Investigators believe that “of the approximately 18,000 affected customers of Solar Winds’ Orion product in the public and private sectors, a much smaller number have been compromised by follow-up activity on their systems,” the four agencies said. “We have so far identified fewer than ten US government agencies that fall into this category and are working to identify and notify the non-governmental organizations that may also be affected.”
Advanced hackers “probably of Russian origin” are behind “most or all of the recently discovered ongoing cyber compromises,” the statement said, corresponding to the first formal, albeit tentative. The US government credits Moscow for the sophisticated attack on the supply chain.
The statement was uncertain for both what it was saying and what it was making clear.

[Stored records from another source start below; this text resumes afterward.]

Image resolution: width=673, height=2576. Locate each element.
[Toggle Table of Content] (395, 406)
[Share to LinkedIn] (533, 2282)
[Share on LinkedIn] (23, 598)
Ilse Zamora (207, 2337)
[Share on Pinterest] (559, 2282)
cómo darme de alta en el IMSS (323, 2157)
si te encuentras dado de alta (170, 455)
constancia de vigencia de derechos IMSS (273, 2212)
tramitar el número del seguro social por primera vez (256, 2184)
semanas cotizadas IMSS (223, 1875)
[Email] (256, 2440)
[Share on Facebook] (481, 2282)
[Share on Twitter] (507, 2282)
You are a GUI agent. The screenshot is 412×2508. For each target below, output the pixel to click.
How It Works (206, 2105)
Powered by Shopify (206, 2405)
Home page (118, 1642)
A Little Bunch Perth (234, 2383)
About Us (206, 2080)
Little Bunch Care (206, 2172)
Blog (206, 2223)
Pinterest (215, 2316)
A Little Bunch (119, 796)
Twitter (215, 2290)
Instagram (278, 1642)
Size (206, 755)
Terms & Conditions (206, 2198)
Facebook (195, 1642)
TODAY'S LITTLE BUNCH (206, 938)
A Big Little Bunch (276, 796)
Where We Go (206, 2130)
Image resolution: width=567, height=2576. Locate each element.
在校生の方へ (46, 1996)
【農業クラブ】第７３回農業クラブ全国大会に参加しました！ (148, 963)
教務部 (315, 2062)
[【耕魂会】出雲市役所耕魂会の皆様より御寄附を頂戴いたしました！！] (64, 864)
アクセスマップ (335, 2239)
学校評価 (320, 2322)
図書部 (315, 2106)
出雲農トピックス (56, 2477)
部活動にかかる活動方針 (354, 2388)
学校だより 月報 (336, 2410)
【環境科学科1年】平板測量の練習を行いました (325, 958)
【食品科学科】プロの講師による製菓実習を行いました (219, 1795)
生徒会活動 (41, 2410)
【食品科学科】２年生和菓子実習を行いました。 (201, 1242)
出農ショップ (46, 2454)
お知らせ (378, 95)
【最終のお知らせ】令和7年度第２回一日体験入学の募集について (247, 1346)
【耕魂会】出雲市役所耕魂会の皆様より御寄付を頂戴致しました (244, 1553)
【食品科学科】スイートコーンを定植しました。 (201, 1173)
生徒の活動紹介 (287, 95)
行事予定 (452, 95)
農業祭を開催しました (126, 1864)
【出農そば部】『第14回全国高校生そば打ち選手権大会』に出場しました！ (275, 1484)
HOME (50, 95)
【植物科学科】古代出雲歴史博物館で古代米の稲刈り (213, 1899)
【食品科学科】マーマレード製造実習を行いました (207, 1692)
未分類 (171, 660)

“At this point, we believe this was and is information gathering,” the agencies said. “We are taking all necessary steps to understand the full scope of this campaign and respond accordingly.”
The FBI, CISA, and ODNI have formed a Cyber Unified Coordination Group to oversee the government’s response to the SolarWinds campaign. The NSA supports the three agencies in their work.
The UCG is part of an Obama-era process to respond to major cyberattacks. As POLITICO first reported, the Trump administration activated this process shortly after discovering the violation. At the time, a US official told POLITICO that “this is likely to be one of the most momentous cyberattacks in US history”.
The FBI is focused, among other things, on identifying victims of the attack and gathering forensic evidence in order to “investigate further attributions,” the statement said. CISA focuses on sharing information about the campaign with government and private sector partners. And ODNI is coordinating “information-gathering activities to fill knowledge gaps,” hiring spy agencies to gather more details about the attack.
Natasha Bertrand contributed to this report.